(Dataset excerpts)
..............................
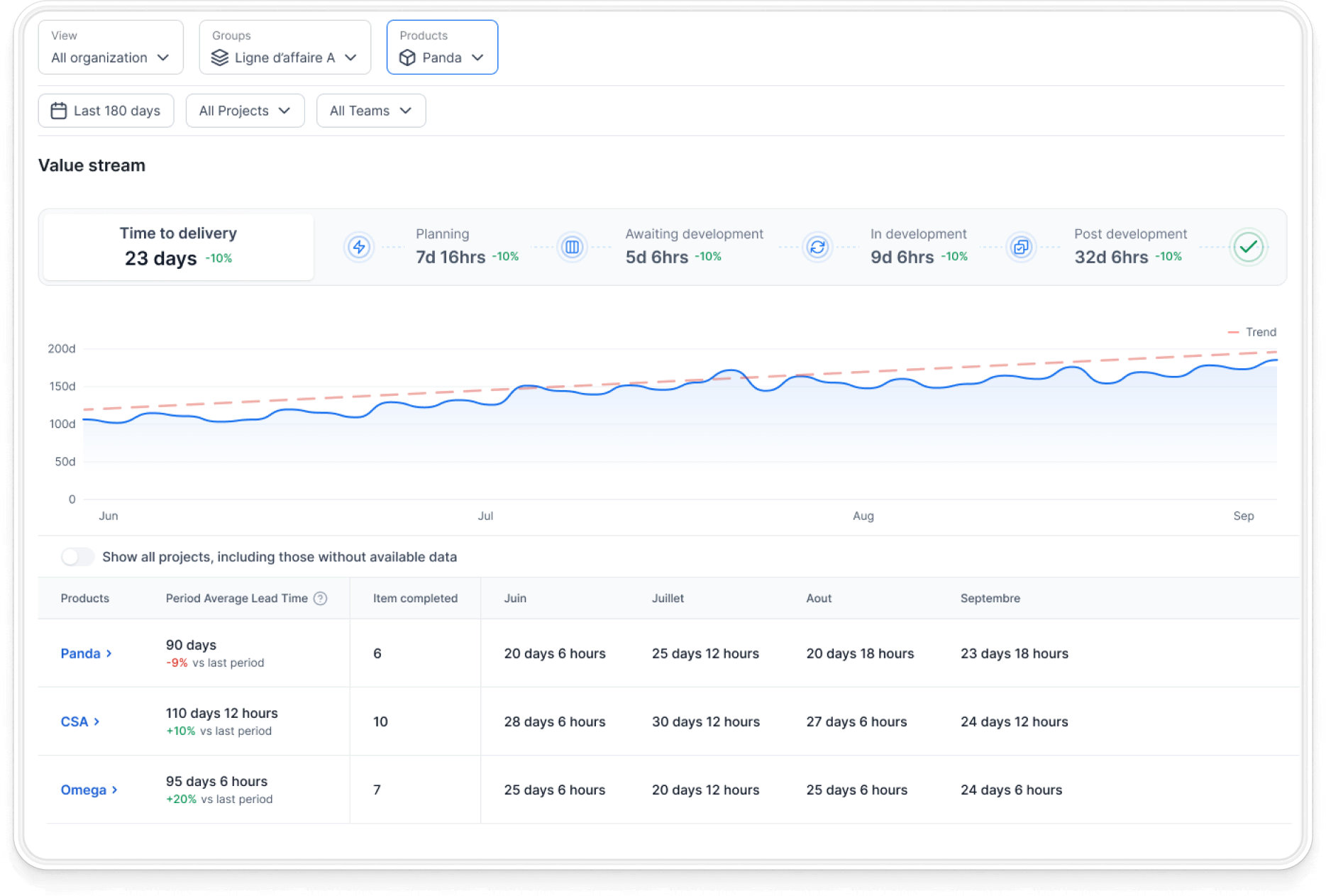Click the box icon next to Panda product
The image size is (1326, 896).
click(x=408, y=57)
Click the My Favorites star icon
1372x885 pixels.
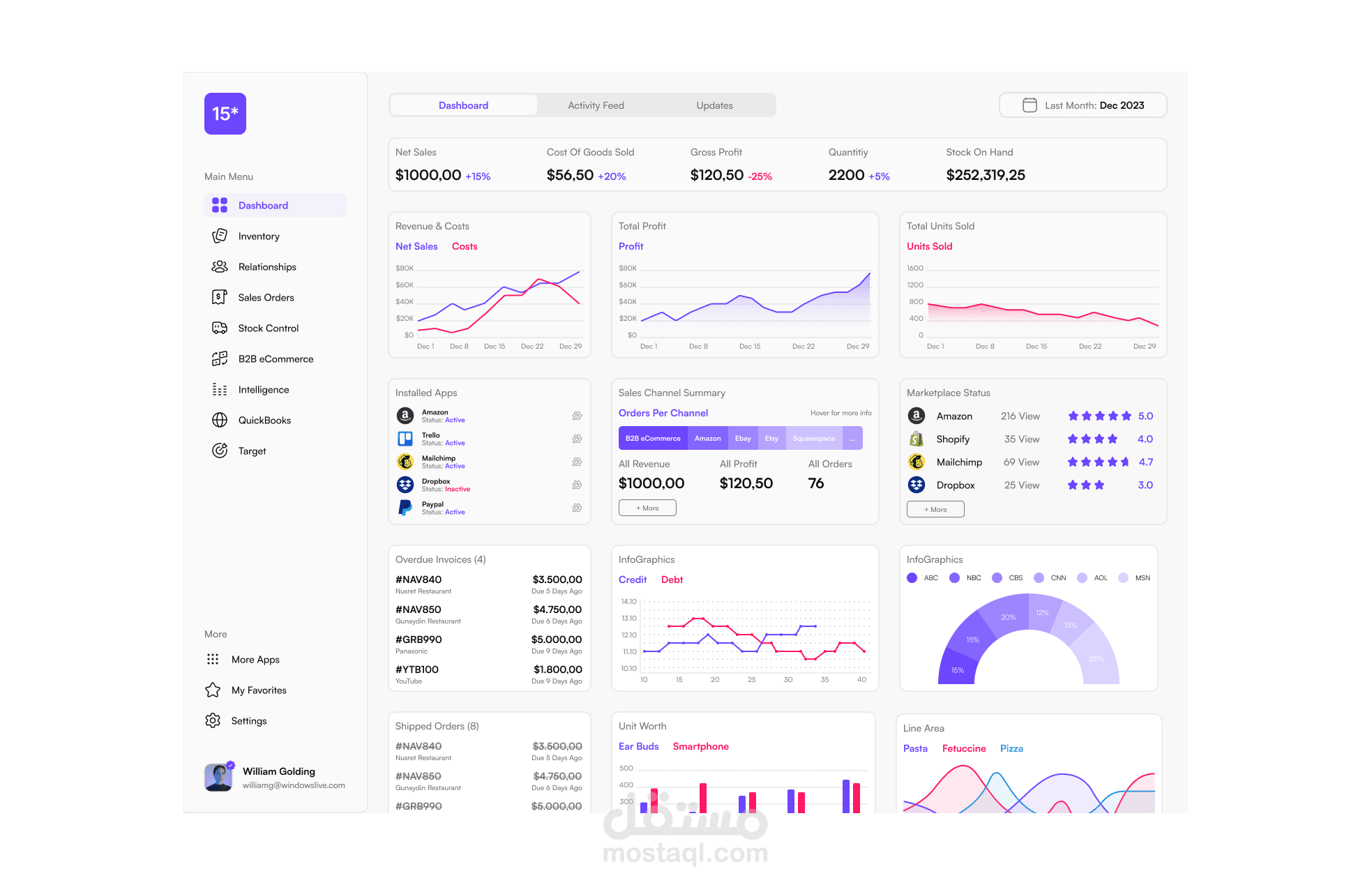[x=213, y=690]
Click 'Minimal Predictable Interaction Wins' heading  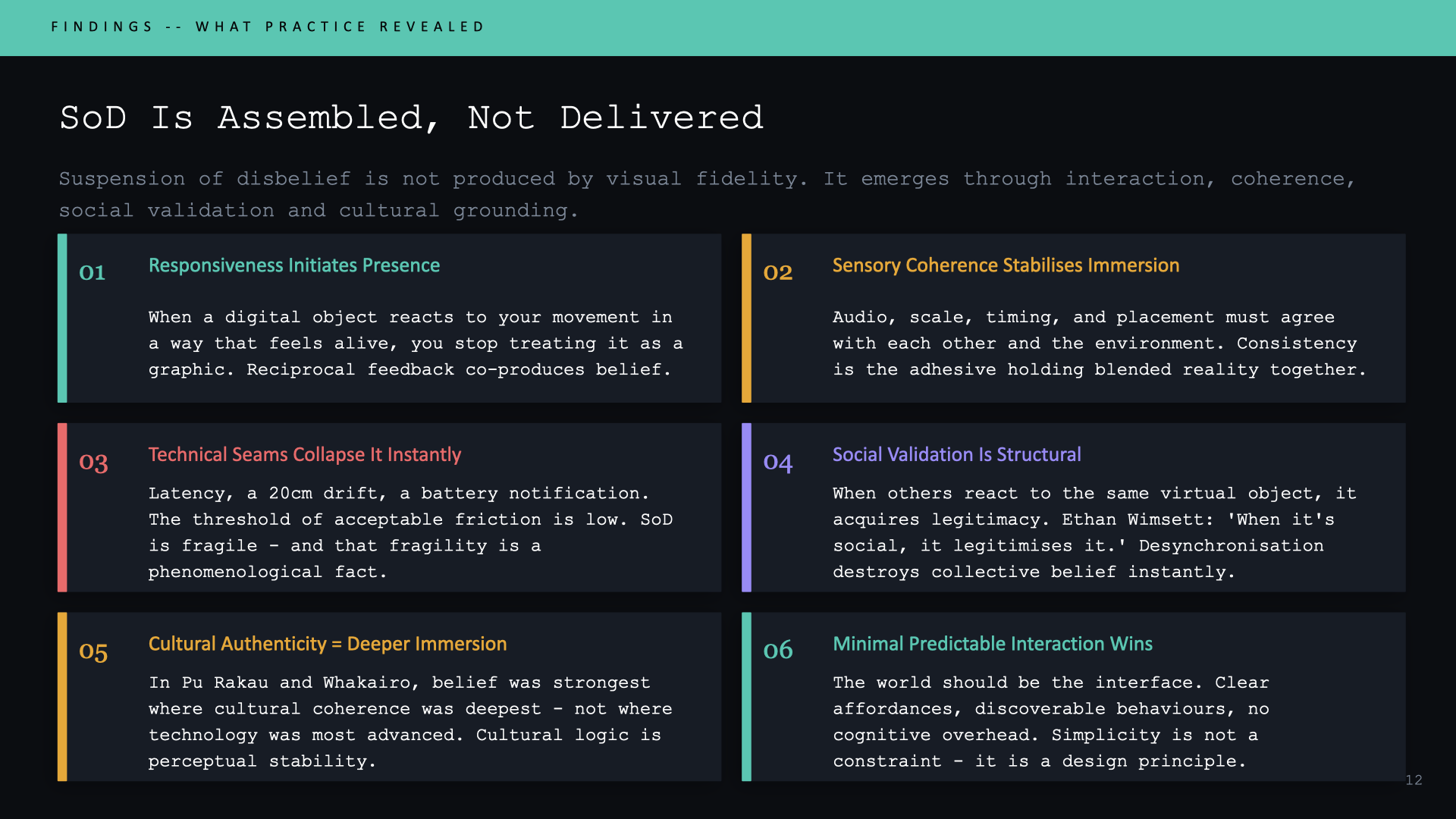pos(992,645)
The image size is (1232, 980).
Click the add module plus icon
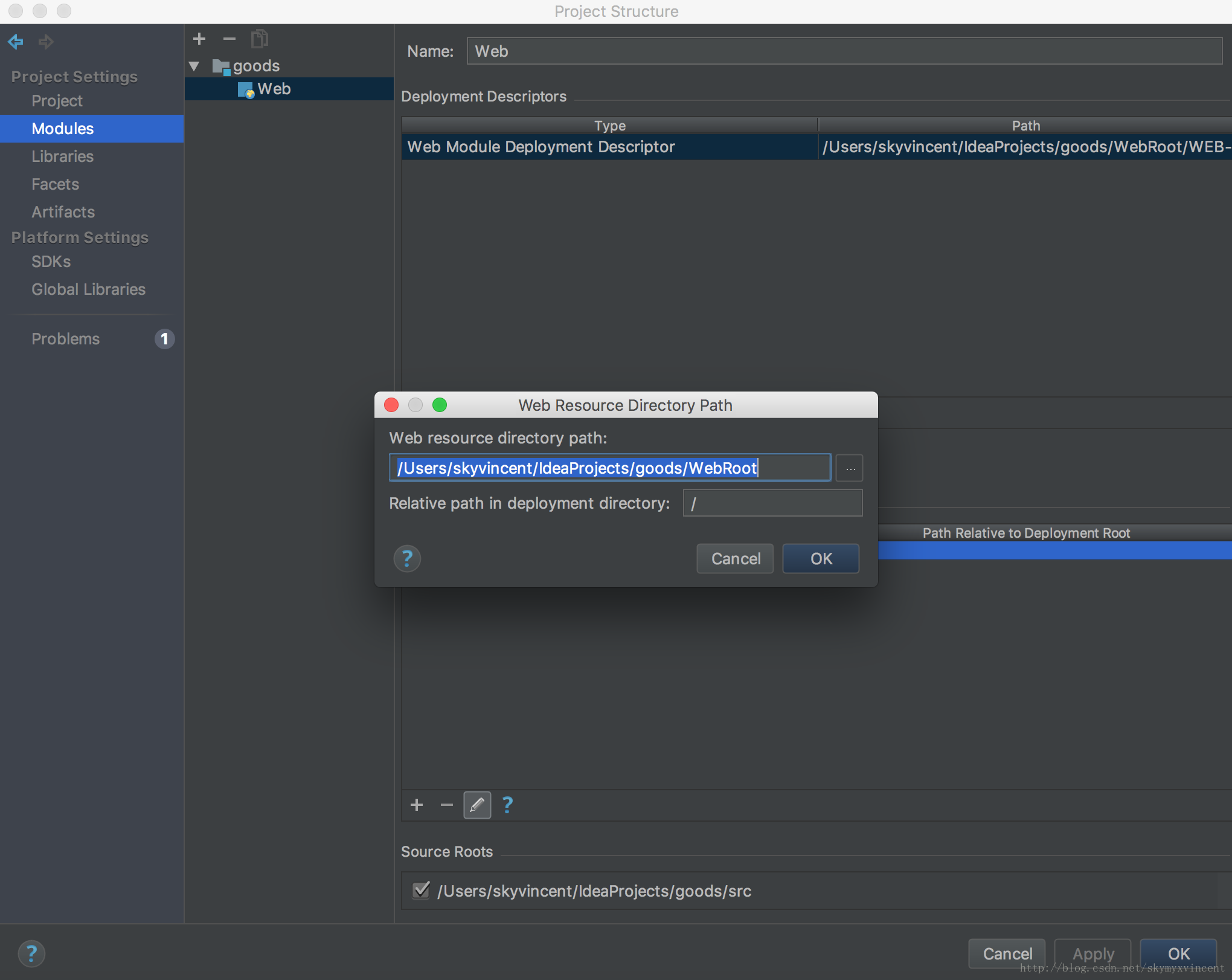pyautogui.click(x=199, y=39)
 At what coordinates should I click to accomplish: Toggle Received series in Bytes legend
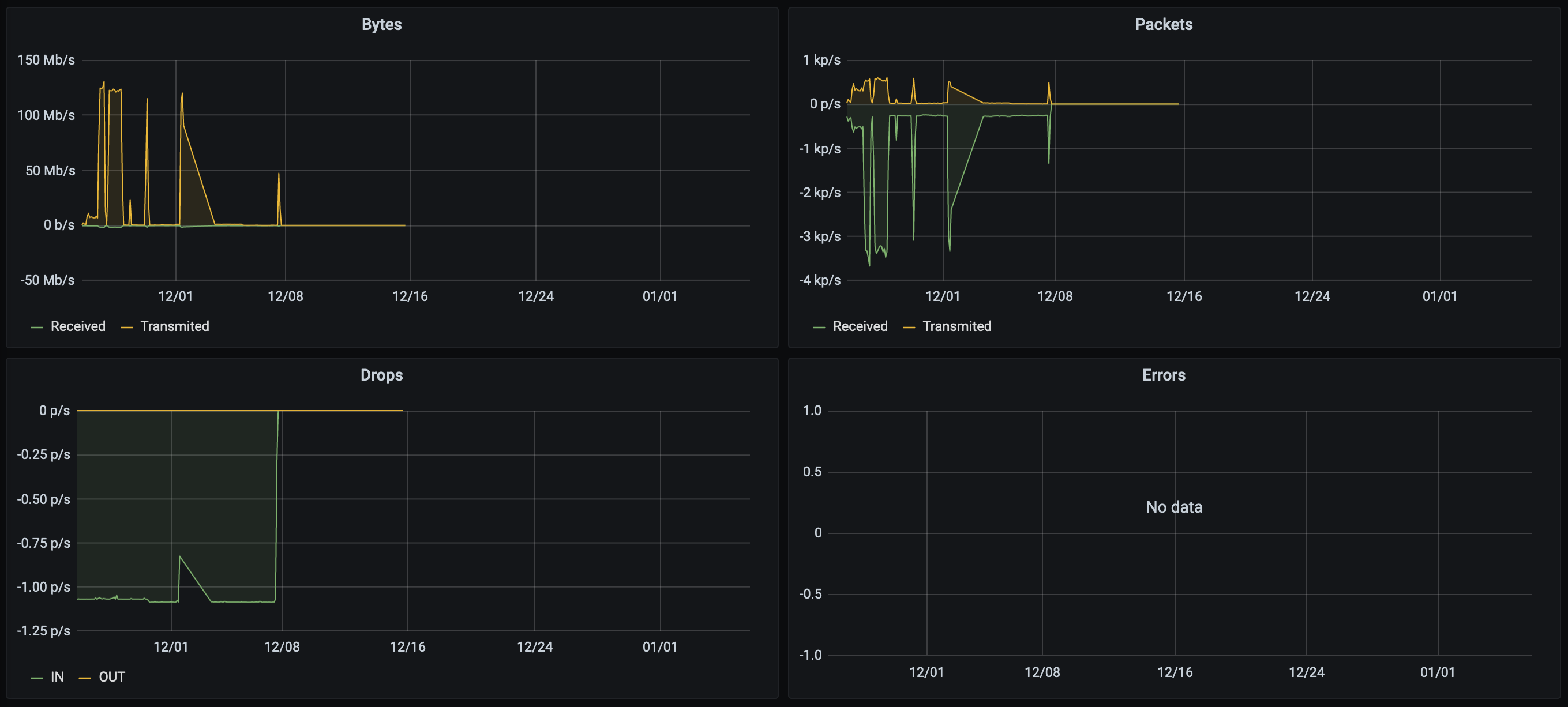78,326
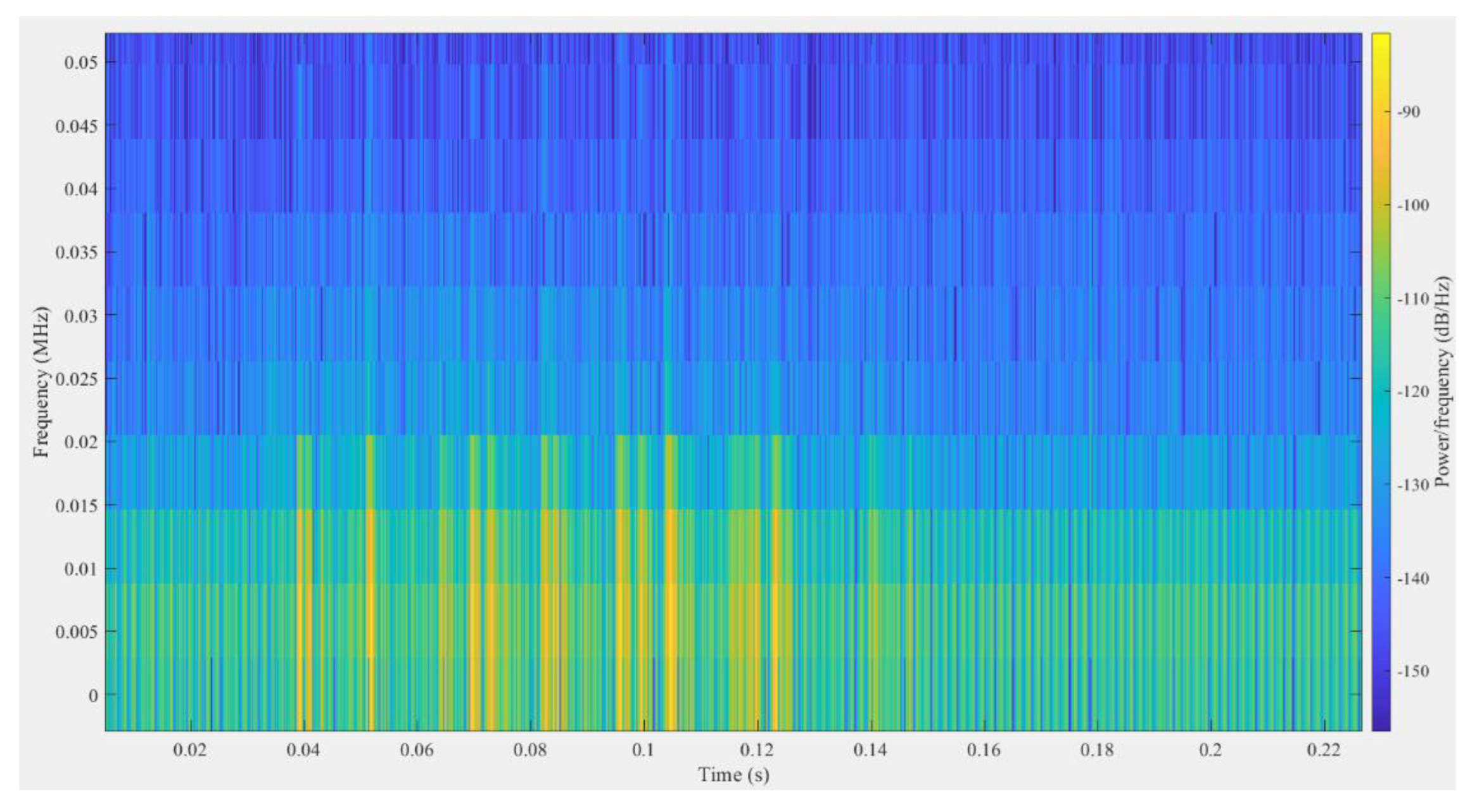
Task: Click the 0.015 frequency axis tick label
Action: click(x=77, y=505)
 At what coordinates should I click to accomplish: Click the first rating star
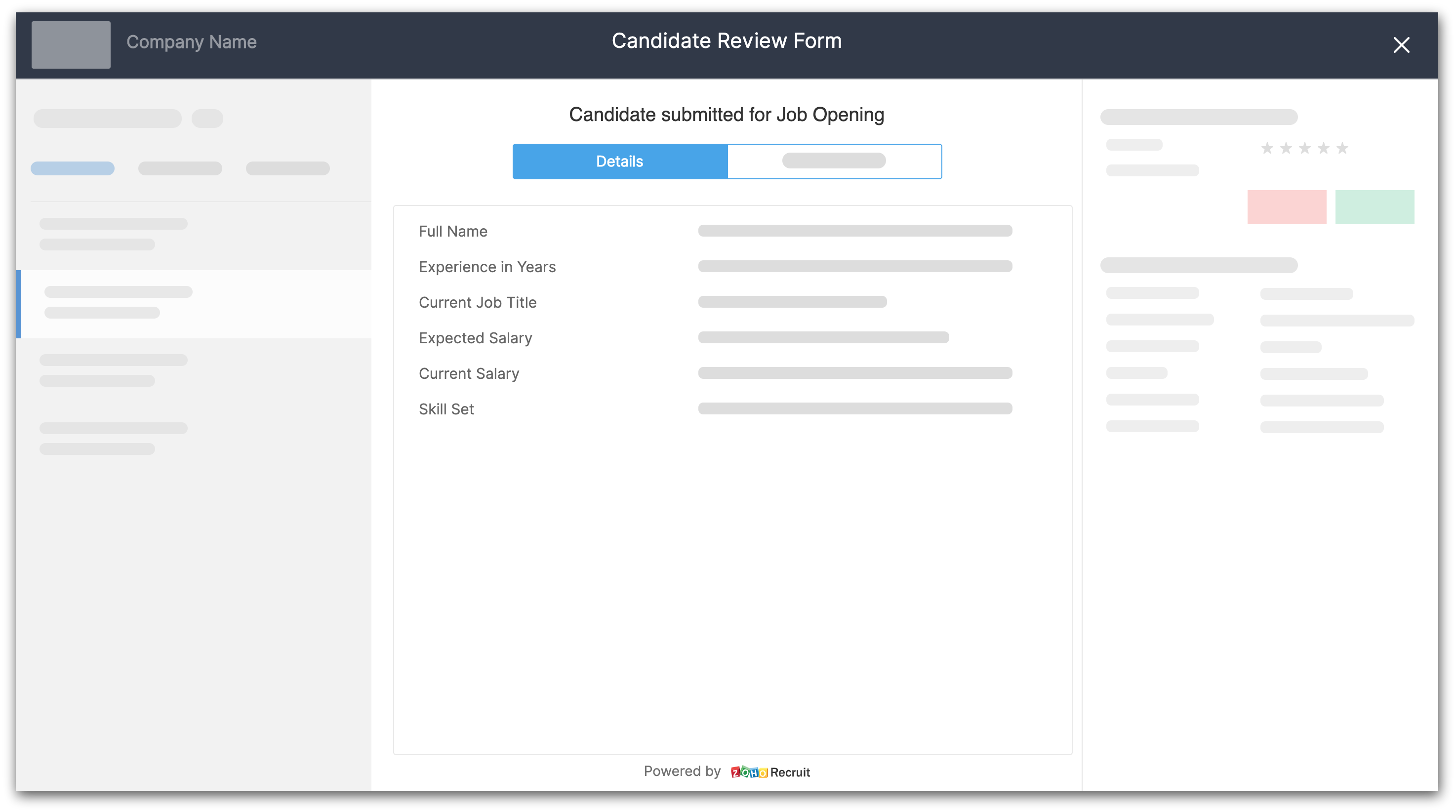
..............................
:: EXERCISE DETAILS ::
List the lines of the entries that include "star".

:: RESULT OF THE EXERCISE ::
Click the My Favorites star icon
 At what coordinates should I click to accomplish: Click the first rating star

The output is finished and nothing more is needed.